I've been following this discussion with interest and would like to suggest 
to you some seat-of-the-pants web design answers to a couple of the issues 
you've raised.

1. You ask how much work is needed to learn what degrading gracefully means. 
My answer is that it takes a little time and not much work. Do what every web 
page creator has been encouraged to do from day one: look at your page in 
multiple browsers and multiple versions of a given browser. Do you want to 
know what a linearized table looks like? Look at it in a browser that doesn't 
support tables.

2. You seem to be saying that designers need not bother learning how pages 
degrade if they can just serve up multiple versions of a web site. If I've 
understood you correctly, it seems to me that just the opposite is true. How 
are you going to serve your page to a web tv user, a person with a pda, a 
visitor using netscape 4.08 if you don't know how each of their user agents 
renders html?

And because I'm designing by the seat of my pants here, trying to be 
practical rather than theoretical, I know right away that to implement 
multiple versions of a site I'm either going to need a sniffer or an 
accessible intro page that allows a visitor to choose which version of the 
site he or she would like to browse. 

The browser sniffer bothers me because I've never seen one that isn't creaky 
and full of holes, that doesn't misread visitor's browsers.
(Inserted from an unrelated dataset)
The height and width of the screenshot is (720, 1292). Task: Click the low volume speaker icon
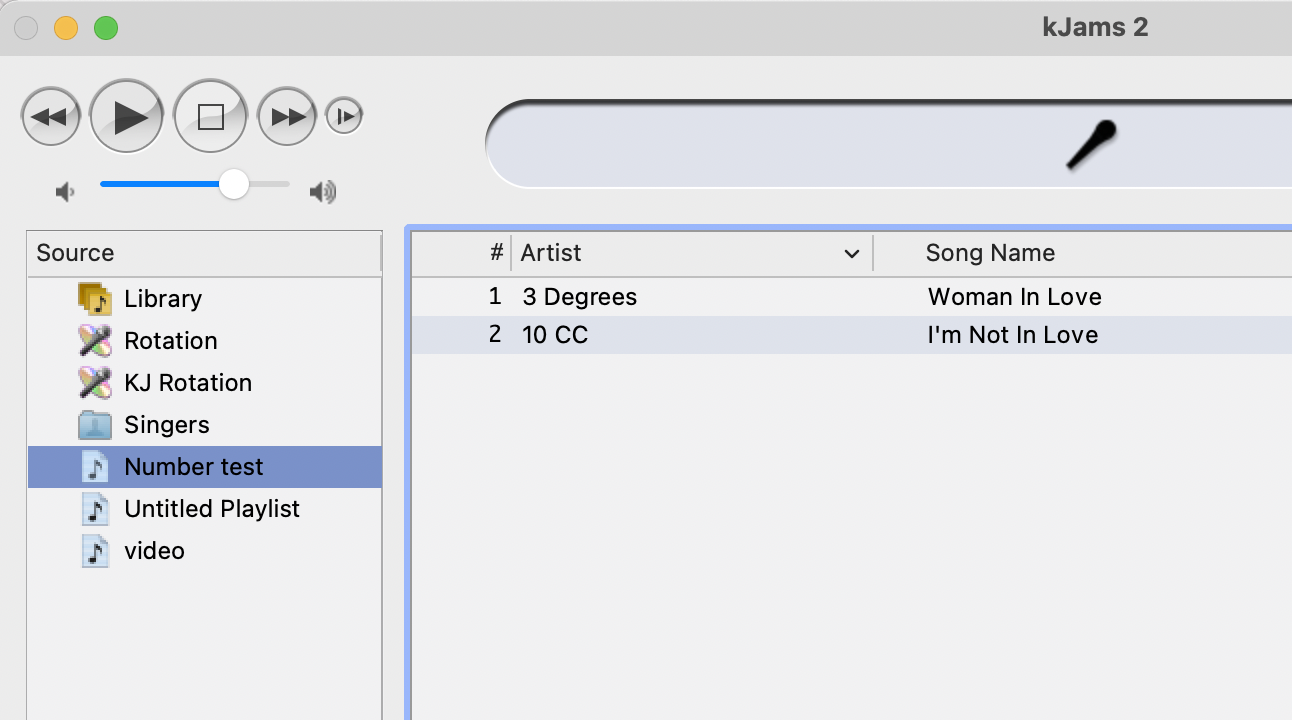click(x=65, y=192)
The intro page 
solution bothers me because I don't want visitors to have to fill in a form 
just to visit my site. 

If there are other ways of serving muliple versions, please let me know. 

So what should a seat-of-the pants web designer who wants to make accessible 
page do? Well one thing, would be to use html properly. In short, don't use 
<font size="+4"> when you can use <h1>.  Does that make a site accessible. 
Probably not. But maybe it's a good start.